A week or so after General Mattis's request was denied... Hajji Zaman made radio contact with some of bin Laden's commanders and offered a cease-fire. The Americans were furious.... American intelligence officials now believe that some 800 Qaeda fighters escaped Tora Bora that night. Others had already left; still others stayed behind, including bin Laden.... On or about Dec. 16, 2001, according to American intelligence estimates, bin Laden left Tora Bora for the last time, accompanied by bodyguards and aides....
Tora Bora was the one time after the 9/11 attacks when United States operatives were confident they knew precisely where Osama bin Laden was and could have captured or killed him.... There is no indication that bin Laden ever left Pakistan after he crossed the border that snowy December night.... Defending its decision not to commit forces to the Tora Bora campaign, members of the Bush administration - including the president, the vice president and Gen. Tommy Franks - have continued to insist, as recently as the last presidential campaign, that there was no definitive information that bin Laden was even in Tora Bora.... It was not until this spring that the Pentagon, after a Freedom of Information Act request, released a document to The Associated Press that says Pentagon investigators believed that bin Laden was at Tora Bora and that he escaped....
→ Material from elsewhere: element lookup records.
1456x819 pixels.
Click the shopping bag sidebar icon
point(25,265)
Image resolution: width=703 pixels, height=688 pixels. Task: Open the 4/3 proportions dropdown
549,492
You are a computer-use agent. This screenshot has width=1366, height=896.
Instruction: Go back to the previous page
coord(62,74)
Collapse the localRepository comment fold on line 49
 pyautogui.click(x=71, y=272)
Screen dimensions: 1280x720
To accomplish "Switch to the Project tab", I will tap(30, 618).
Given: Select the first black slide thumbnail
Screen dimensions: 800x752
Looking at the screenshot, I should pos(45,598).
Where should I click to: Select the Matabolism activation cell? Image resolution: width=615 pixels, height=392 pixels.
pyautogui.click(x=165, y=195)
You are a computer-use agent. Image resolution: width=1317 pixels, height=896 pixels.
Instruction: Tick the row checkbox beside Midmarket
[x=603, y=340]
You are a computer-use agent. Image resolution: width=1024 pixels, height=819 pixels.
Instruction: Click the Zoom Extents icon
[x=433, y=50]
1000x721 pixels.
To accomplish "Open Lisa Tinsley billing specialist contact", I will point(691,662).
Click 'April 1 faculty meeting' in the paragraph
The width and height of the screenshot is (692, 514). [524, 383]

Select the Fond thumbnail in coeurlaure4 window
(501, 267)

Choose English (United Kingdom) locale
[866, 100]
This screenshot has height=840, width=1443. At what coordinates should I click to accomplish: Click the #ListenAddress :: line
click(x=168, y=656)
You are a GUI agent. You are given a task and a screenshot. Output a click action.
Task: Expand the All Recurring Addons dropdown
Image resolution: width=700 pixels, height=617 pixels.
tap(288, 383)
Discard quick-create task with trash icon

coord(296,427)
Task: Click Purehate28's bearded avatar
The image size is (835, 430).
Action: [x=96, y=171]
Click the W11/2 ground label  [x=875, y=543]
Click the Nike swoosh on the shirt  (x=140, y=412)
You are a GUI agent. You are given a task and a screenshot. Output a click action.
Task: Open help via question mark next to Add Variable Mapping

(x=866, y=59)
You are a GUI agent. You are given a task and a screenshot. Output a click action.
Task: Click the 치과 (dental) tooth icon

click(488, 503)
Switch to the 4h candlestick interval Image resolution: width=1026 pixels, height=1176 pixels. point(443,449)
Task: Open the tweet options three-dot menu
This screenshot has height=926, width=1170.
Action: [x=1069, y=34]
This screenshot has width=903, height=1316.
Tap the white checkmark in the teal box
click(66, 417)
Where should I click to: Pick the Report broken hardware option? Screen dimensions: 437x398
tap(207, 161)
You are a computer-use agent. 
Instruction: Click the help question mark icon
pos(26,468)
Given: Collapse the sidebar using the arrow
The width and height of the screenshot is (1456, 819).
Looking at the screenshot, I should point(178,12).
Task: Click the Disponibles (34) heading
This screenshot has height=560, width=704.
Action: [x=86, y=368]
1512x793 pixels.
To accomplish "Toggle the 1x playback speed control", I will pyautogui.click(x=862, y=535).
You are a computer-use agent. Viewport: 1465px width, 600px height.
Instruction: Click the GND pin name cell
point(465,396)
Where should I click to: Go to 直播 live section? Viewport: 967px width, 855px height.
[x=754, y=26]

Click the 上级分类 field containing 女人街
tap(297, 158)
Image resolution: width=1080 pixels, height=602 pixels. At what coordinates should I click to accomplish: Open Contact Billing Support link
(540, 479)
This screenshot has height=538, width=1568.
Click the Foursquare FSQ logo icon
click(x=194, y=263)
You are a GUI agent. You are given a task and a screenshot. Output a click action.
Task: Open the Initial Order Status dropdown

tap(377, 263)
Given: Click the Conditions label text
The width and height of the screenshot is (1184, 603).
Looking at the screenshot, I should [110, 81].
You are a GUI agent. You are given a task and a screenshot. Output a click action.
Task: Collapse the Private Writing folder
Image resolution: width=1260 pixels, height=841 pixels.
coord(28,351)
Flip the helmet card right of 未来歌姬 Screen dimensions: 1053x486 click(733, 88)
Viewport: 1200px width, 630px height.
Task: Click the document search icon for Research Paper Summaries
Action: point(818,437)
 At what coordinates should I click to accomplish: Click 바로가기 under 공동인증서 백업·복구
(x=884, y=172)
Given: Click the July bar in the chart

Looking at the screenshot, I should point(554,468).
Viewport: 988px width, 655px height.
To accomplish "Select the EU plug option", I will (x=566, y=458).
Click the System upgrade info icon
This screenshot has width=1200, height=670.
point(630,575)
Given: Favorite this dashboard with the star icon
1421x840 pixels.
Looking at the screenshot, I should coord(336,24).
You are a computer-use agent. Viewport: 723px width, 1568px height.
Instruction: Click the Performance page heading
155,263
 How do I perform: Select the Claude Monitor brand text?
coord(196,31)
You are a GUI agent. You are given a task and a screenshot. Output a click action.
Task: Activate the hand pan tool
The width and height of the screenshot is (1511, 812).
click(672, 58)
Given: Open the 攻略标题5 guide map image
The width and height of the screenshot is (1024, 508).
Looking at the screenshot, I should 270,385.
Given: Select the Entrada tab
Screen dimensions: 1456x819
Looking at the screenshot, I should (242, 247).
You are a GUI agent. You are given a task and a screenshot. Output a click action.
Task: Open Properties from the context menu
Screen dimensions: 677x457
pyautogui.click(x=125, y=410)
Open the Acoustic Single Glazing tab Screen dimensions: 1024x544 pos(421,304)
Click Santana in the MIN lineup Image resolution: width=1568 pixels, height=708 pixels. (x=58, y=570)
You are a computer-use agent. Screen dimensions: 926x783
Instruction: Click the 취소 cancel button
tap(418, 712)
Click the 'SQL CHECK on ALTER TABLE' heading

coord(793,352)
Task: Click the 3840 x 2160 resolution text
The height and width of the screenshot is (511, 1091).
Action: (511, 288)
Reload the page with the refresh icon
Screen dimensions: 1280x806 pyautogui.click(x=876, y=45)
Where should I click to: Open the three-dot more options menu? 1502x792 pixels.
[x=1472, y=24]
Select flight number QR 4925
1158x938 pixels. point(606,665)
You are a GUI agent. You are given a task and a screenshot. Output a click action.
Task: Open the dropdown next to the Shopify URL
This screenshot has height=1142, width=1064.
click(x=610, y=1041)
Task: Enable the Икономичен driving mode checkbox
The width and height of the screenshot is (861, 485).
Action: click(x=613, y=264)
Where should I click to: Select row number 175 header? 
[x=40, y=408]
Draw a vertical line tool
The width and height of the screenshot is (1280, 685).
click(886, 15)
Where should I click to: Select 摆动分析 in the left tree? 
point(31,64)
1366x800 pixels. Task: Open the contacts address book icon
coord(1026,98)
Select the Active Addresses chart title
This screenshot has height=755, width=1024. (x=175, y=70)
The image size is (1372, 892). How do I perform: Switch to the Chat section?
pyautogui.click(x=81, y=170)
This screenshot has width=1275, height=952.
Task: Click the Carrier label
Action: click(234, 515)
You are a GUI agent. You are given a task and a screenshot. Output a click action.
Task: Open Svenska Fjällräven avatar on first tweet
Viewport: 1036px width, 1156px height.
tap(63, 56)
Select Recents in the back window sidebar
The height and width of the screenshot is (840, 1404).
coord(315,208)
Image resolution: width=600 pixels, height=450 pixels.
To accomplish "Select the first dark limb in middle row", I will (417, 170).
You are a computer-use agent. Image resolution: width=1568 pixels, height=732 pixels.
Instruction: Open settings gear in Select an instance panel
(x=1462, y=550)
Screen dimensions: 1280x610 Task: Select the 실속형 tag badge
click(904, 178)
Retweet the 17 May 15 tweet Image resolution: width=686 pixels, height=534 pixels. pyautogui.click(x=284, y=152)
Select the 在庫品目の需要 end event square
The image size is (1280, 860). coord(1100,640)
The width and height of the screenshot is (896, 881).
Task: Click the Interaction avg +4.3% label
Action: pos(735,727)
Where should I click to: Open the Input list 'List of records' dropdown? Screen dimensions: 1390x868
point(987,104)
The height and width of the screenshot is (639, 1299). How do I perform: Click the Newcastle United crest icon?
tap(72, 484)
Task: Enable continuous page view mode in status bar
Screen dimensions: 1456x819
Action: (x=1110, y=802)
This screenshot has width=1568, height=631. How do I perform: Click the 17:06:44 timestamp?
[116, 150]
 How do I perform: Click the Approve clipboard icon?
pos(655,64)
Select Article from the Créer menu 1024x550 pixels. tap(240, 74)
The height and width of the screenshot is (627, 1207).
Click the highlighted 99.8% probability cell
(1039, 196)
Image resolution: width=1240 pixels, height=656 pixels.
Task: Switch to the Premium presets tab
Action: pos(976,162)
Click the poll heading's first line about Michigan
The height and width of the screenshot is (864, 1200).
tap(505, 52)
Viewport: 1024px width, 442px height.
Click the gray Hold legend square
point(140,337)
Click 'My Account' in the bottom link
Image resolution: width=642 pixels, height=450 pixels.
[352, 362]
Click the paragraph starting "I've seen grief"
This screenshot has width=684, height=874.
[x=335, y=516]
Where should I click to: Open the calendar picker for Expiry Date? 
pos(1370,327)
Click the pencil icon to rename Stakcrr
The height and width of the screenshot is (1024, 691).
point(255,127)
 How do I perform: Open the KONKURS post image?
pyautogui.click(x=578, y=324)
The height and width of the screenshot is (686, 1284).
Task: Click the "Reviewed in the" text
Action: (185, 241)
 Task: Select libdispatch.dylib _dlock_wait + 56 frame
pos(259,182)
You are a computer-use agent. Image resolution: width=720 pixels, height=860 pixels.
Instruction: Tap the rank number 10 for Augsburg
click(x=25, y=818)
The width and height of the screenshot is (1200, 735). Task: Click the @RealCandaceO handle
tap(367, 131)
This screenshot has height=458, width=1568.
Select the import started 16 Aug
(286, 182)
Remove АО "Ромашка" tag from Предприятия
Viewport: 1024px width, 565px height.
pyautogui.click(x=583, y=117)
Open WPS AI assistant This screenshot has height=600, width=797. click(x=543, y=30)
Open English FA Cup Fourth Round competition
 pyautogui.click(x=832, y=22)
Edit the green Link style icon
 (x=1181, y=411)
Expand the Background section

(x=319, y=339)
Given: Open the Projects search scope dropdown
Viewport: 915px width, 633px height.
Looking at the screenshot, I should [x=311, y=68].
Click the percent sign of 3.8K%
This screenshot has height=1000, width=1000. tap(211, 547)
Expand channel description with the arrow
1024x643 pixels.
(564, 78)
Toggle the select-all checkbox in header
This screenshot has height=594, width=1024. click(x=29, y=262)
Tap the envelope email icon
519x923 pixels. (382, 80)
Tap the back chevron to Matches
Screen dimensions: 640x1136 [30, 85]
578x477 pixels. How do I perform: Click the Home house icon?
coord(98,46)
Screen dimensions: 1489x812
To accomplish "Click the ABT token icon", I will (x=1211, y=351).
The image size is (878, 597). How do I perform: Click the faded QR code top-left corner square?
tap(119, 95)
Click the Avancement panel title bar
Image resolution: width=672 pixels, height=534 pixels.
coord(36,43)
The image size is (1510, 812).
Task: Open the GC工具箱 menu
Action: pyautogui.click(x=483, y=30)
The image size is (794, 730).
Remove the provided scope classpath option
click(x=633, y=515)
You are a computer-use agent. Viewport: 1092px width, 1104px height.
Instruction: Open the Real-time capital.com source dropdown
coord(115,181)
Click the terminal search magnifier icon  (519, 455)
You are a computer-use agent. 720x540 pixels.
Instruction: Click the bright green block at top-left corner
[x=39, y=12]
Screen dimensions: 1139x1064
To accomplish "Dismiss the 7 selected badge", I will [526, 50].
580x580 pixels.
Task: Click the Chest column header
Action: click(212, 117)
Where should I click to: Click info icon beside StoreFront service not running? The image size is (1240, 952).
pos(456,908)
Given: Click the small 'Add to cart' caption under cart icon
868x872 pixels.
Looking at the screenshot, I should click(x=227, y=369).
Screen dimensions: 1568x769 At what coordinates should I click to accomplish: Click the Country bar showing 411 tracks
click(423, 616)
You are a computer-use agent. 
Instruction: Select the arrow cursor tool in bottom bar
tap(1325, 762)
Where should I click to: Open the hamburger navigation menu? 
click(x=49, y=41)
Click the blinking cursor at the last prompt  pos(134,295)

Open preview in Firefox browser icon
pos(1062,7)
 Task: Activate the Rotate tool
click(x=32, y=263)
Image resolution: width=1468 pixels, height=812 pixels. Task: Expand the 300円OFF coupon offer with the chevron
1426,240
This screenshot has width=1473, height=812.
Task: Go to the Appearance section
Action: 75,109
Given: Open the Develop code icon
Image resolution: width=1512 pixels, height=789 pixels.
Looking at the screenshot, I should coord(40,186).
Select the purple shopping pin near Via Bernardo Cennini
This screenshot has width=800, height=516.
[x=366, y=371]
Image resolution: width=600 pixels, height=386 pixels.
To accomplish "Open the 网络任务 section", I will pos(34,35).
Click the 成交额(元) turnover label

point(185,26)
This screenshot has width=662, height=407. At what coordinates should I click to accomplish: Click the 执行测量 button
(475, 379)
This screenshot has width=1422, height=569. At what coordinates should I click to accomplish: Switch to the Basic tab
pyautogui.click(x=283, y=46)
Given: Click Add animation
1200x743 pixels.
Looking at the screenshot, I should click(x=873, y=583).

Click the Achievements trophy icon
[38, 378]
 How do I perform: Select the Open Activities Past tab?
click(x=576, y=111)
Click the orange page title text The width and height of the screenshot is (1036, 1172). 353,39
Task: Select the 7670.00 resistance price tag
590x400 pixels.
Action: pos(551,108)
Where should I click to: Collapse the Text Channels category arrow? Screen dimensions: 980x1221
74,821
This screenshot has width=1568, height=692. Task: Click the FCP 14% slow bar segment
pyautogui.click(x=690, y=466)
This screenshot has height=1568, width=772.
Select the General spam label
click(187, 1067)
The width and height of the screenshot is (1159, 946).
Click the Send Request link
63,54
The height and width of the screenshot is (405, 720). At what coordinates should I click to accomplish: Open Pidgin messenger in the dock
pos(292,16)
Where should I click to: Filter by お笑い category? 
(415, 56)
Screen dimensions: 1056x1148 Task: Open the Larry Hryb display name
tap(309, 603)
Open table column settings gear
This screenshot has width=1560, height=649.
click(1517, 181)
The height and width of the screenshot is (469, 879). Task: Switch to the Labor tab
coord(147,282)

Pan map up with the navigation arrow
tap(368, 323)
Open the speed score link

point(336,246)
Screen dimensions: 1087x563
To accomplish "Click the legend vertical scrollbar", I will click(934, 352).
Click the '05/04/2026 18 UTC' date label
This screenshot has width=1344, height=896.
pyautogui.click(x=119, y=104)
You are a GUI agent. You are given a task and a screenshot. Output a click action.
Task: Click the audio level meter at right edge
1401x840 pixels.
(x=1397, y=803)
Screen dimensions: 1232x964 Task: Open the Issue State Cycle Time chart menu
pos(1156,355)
I puzzled over whether Musharraf... [was] serious about the hunt for bin Laden. No one to whom I spoke was at all convinced. A few weeks earlier, I had asked George Perkovich of the Carnegie Endowment for International Peace, an expert on South Asian security issues, what he thought about Musharraf's commitment to the search generally. "For me, the outstanding question is, At the highest levels in Islamabad is there a conviction that capturing or killing bin Laden would be good for the leadership of Pakistan?" Perkovich replied. "And given the answer to that question, how hard are they willing to try? And can they afford to be seen as being solidly on America's side? I think Musharraf also worries about whether or not Washington will stay the course. Therefore, he's got to keep the Americans online: hold back something that they want. And, in that respect, Osama could be seen as an insurance policy for them."
According to Gary Schroen, the former C.I.A. officer... "If [Musharraf's] hand was ever seen as the one that turned bin Laden over, he wouldn't be able to survive."
Impeach George W. Bush. Impeach him now.